In an effort to curb teenage violence and hopefully encourage kids to ease up on the amount of time they spend playing video games, California enacted a law banning the sale of violent video games to minors. All video games sold in the U.S. must portray a rating anywhere from “E” for everyone to “MA” for mature audiences only. The law requires vendors to fork over up to $1,000 for selling graphically violent games to consumes under age 18. The law has yet to take effect in California because the video game industry sued immediately.
June marks the final month for the Supreme Court as it winds down the term. This month is always the busiest for the Court as it renders opinions for a number of cases heard over the past 8 months. While no oral arguments are schedule for the month of June, over 30 judicial opinions are set to be given. Brown v. E.M.A. has been sitting on the docket longer than any other case heard this year. Many hope that the ruling will be handed down today. As of yet, no word on whether the law will be upheld.
Supporters of the law are clearly looking after the best interests of California’s children by seeking to limit and restrict their exposure to games which depict ” killing, maiming, dismembering, or sexually assaulting an image of a human being….” According to briefs filed for the Petitioner, the California legislature took great pains in reviewing reports from social scientists, articles and psychological studies. After dissecting the reports, the legislature concluded that the correlation between exposure to these games as children and subsequent anti-social and violent behavior as adults was too great to be ignored.
In the alternative, opponents of the law concluded that the First Amendment protects the freedom of speech as applied to minors and this violent video game restriction unconstitutionally interferes with those rights.
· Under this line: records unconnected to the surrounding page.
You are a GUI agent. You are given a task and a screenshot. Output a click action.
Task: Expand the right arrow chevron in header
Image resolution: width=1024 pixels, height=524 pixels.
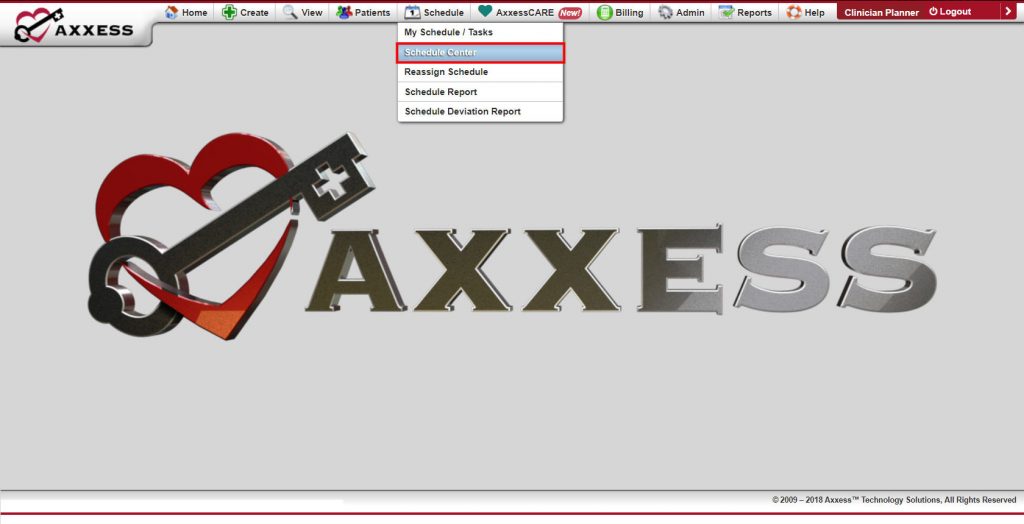[1008, 11]
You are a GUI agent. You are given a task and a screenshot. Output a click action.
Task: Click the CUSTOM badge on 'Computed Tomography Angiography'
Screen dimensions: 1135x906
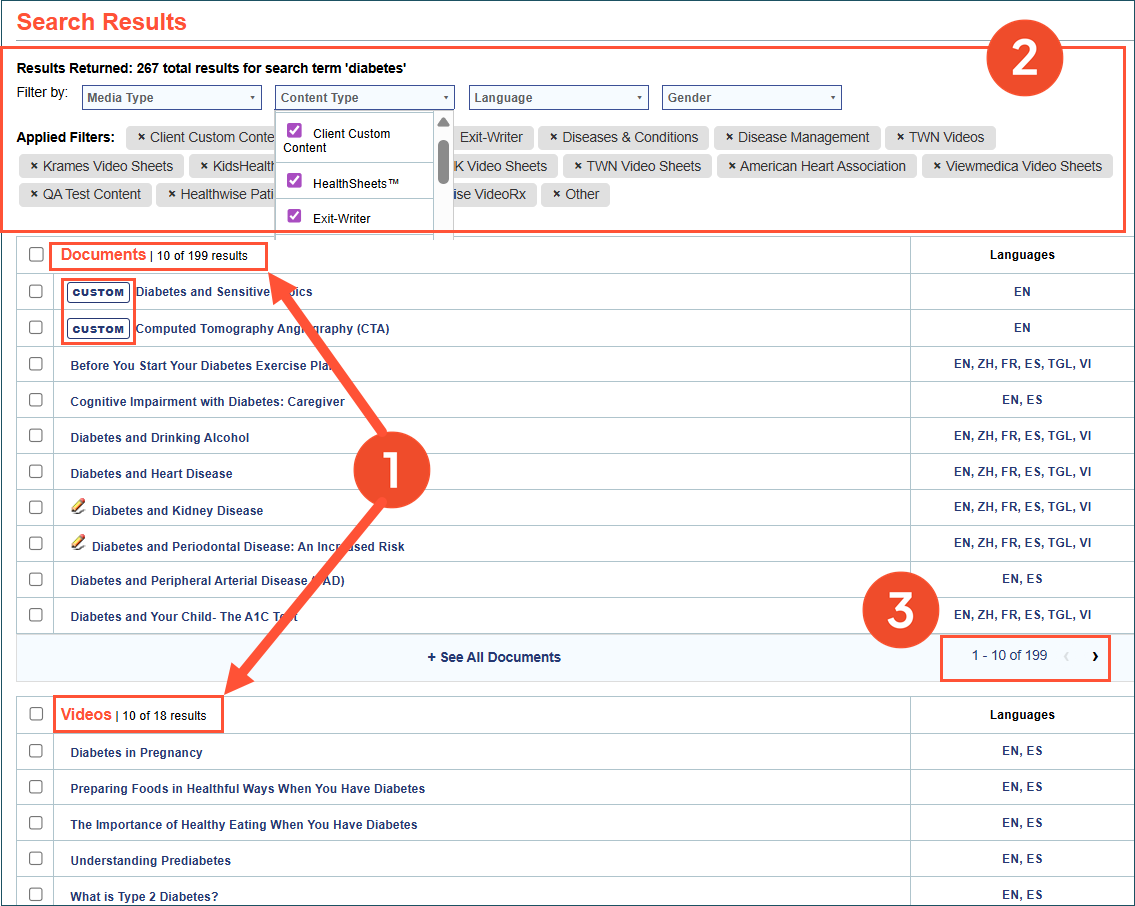tap(98, 328)
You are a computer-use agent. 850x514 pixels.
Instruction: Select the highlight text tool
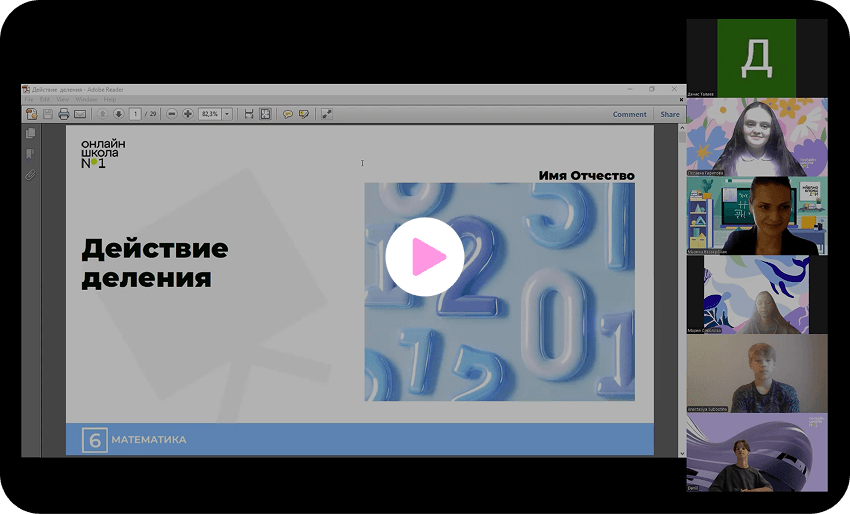[303, 114]
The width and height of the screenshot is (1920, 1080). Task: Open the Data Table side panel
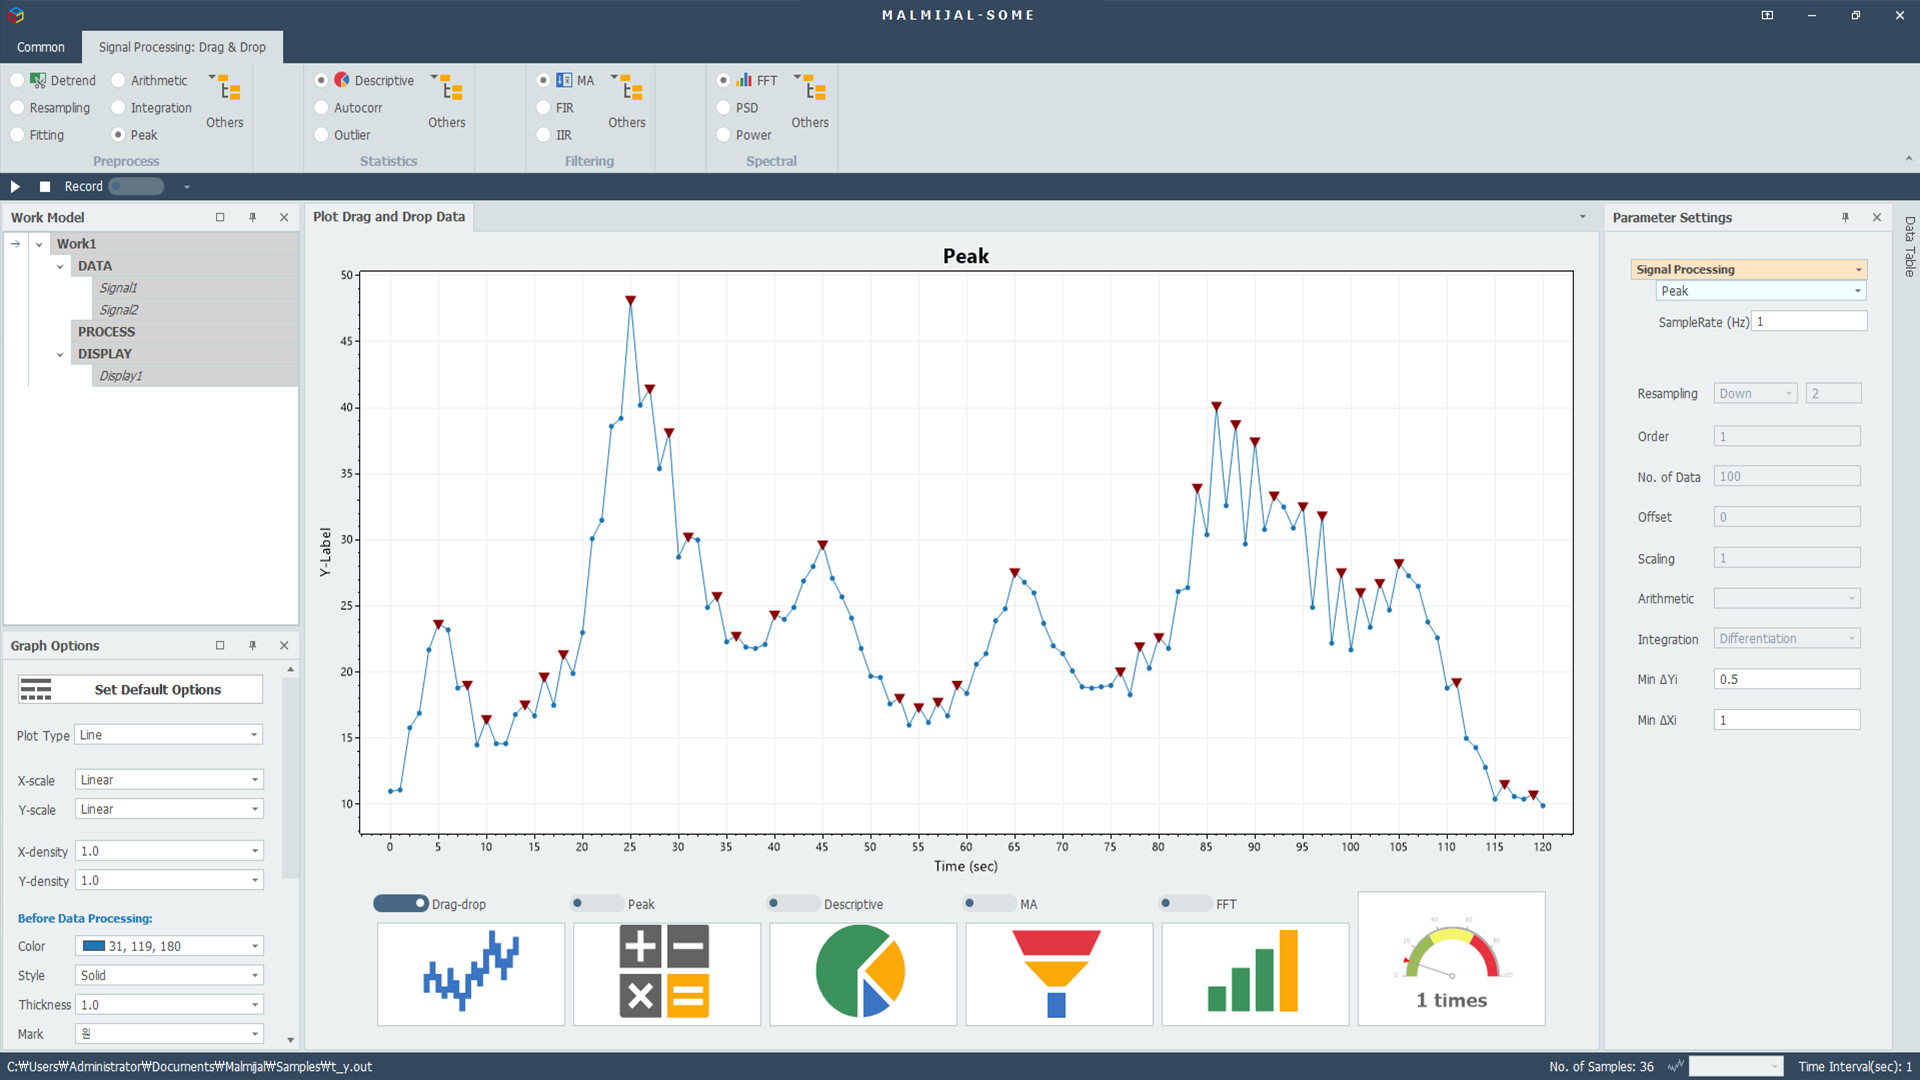(1909, 248)
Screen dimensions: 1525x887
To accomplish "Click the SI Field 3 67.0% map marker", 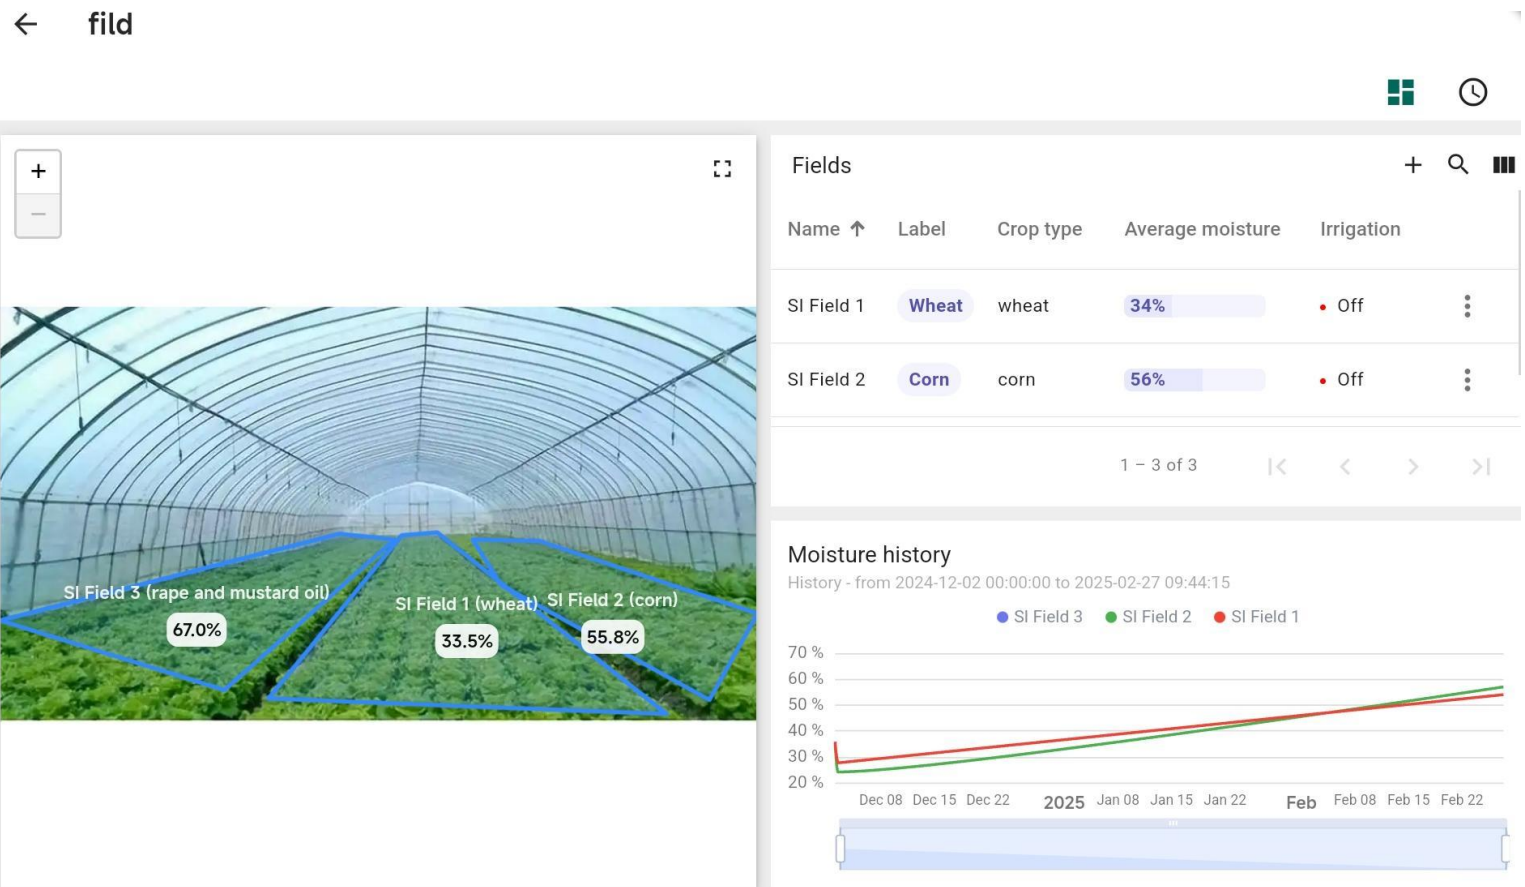I will 197,630.
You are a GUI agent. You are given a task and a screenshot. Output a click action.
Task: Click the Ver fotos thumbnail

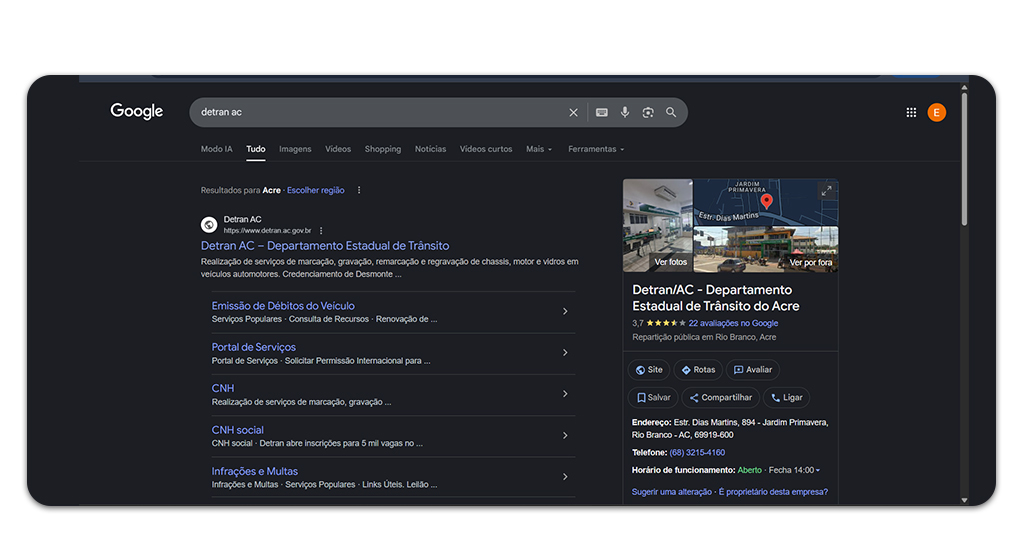(658, 226)
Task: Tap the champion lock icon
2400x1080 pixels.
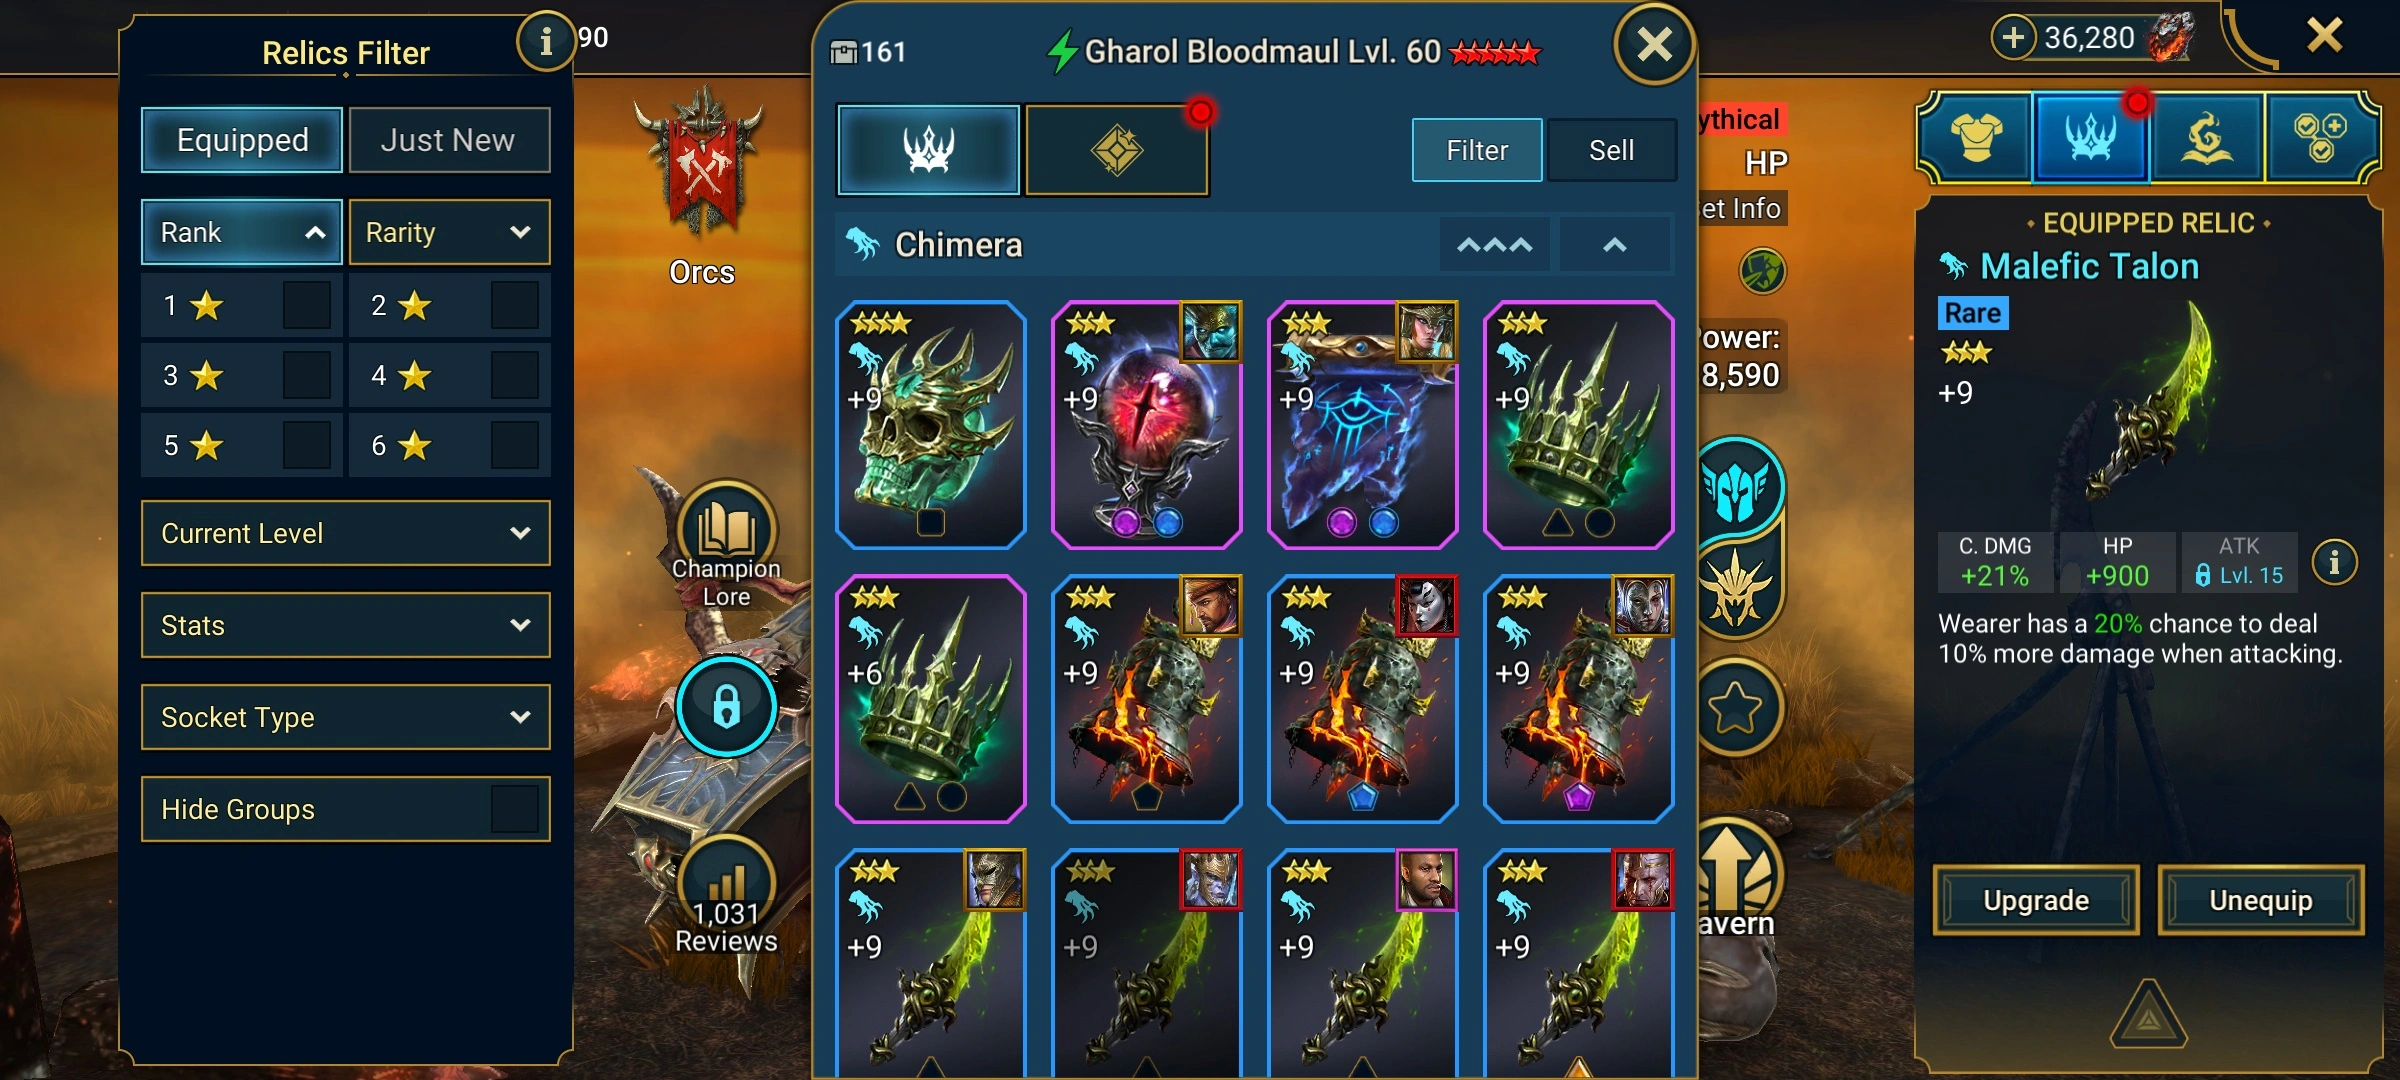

In briefs filed by the Respondents, E.M.A. Games, the Petitioners’ position was categorized as nothing more than an overreaction to “new, expressive media.” The Respondents went on to compare the games to historically-challenged comic books, crime novels, rock music and movies. In addition to E.M.A.’s First Amendment assertions, it pointed out that Californians do not need assistance in choosing appropriate video games for their children.
Petitioner’s position, filed by then-governor Arnold Schwarzenegger, was supported by groups such as the California Chapter of the American Academy of Pediatrics, the California Psychological Association, Common Sense Media and the states of Louisiana, Florida, Hawaii, Connecticut, Illinois, Michigan, Minnesota, Maryland, Mississippi, Texas and Virginia.
Respondent’s received amicus support from the Motion Picture Association of America, the Comic Book Legal Defense Fund, the National Cable and Telecommunications Association, the Cato Institute, the ACLU and the states of Rhode Island, Arkansas, Georgia, Nebraska, North Dakota, Oklahoma, South Carolina, Utah and Washington.